Seems like every other week lately there's a new CPG headline about a brand cashing in on what they've built.
I'm always interested in the story behind the story.
Last week it was Grüns. In case you missed it: Unilever acquired them for $1.2 billion. The brand is less than 3 years old.
The name comes from the German word for green. Founder Chad Janis chose the umlaut specifically because the ü looks like a smiley face. He wanted the brand to feel fun. That detail tells you a lot about how intentional he was from the very beginning.
Before he started Grüns, Janis was a venture investor at Summit Partners. He sat on the boards of Chubbies, Brooklinen, Dr. Squatch, Thuma. He'd watched DTC brands get built from the inside for years.
Then in the summer of 2022, he's at Stanford for his MBA, two days into trying a powdered greens supplement, and decides there's no way he's keeping this habit past 30 days.
His words: "the weird frothy sediment at the bottom, the chalky taste." People don't skip their vitamins because they don't care.
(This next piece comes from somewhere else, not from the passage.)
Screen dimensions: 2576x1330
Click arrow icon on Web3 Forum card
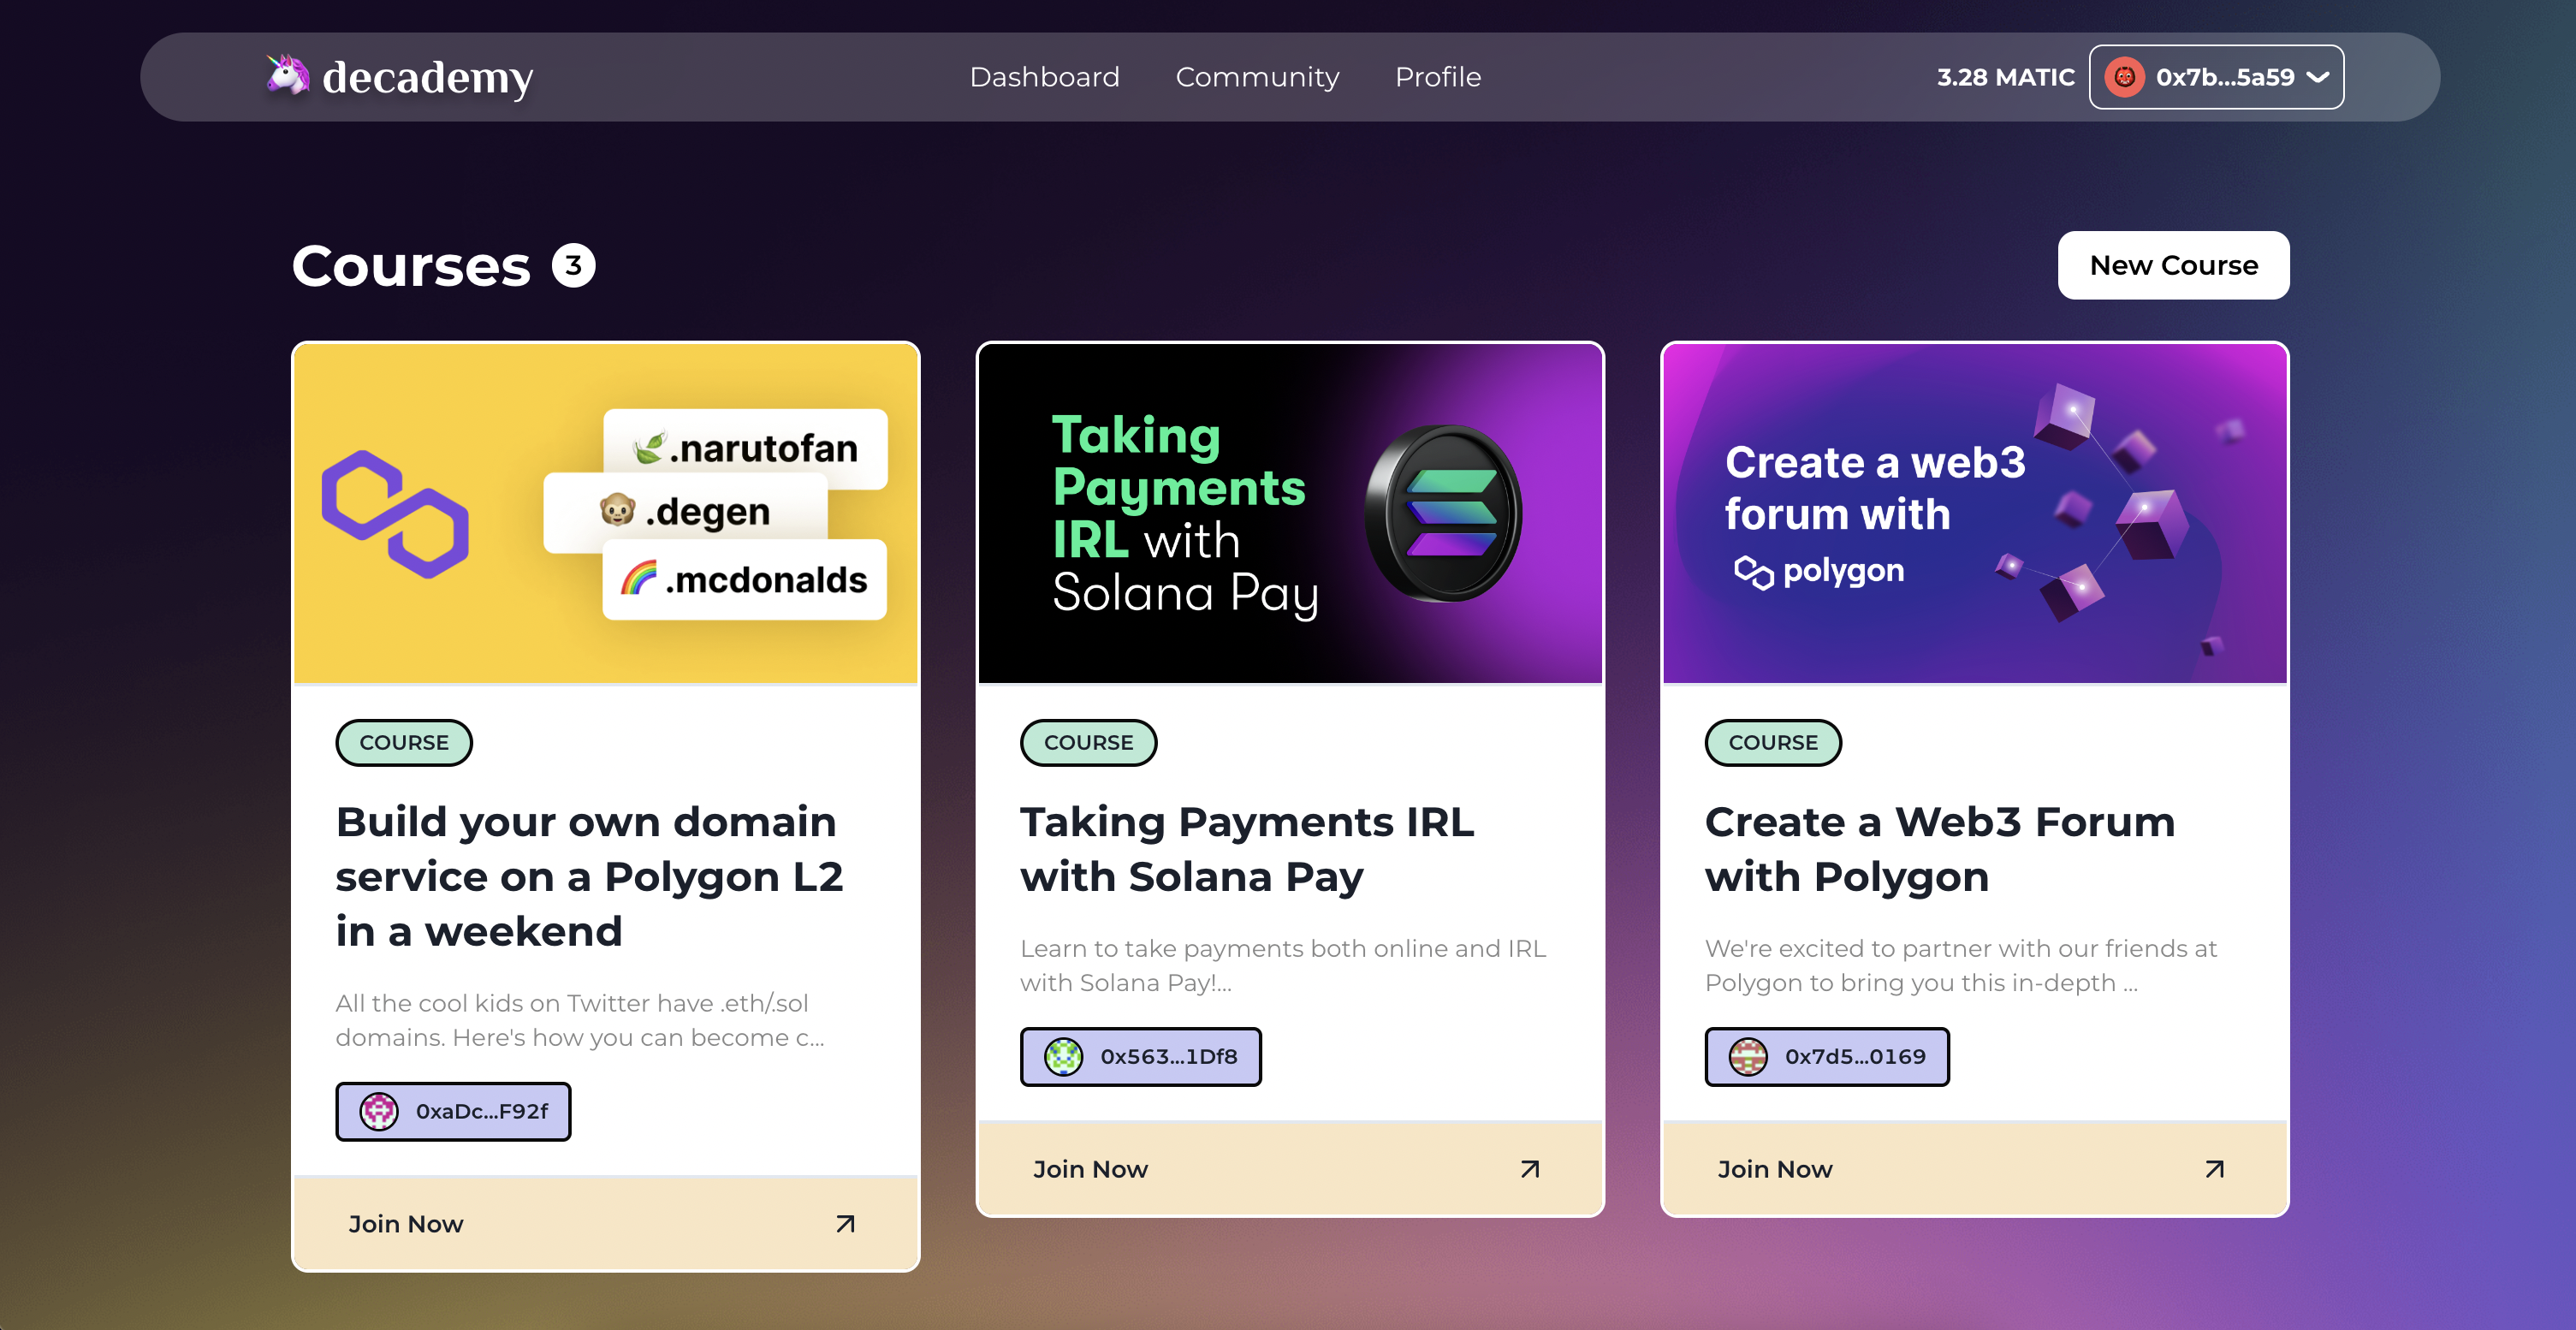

The ritual was the problem.
He spent the next year testing formulations, talking to 20 manufacturers, and using his MBA classmates as guinea pigs. Over 25% of his Stanford class tried the product before it ever went to market. He raised $400K from friends and classmates for the first inventory run.
August 2023: Grüns goes live on DTC.
Within weeks, $5,000 revenue days.
December 2023: Amazon.
July 2024: Kids' line.
August 2024: Profitability. Fourteen months in.
December 2024: Sprouts. First retail door.
February 2025: Target.
April 2025: 1,900 Walmart stores.
August 2025: $300M annualized run rate. Twenty-four months after launch.
March 2026: Costco.
April 2026: Unilever.
Janis described what he was after from the beginning: "a category-defining business by addressing real consumer needs with products people genuinely love." The gummy bear wasn't the gimmick. It was the answer to a problem he couldn't unsee.
Whether it was the form factor, the taste, the GLP-1 tailwind, or just exceptional execution (probably all of it), something connected. Jostein Solheim, CEO of Unilever's Wellbeing division, noted that "people genuinely enjoy, trust, and consistently use" the product. In a category where habit is everything, that's huge.
Worth noting what this says about Unilever. They already own Nutrafol, Liquid I.V., and OLLY PBC. The acquisition follows the announcement of a merger of their food business with McCormick & Company. And now this. They're moving away from food and putting serious money into wellness brands with loyal, habitual customers. Grüns fits that portfolio exactly.
From a font character that looked like a smile to a $1.2 billion sale. 3 years to build it. A decade to be ready to.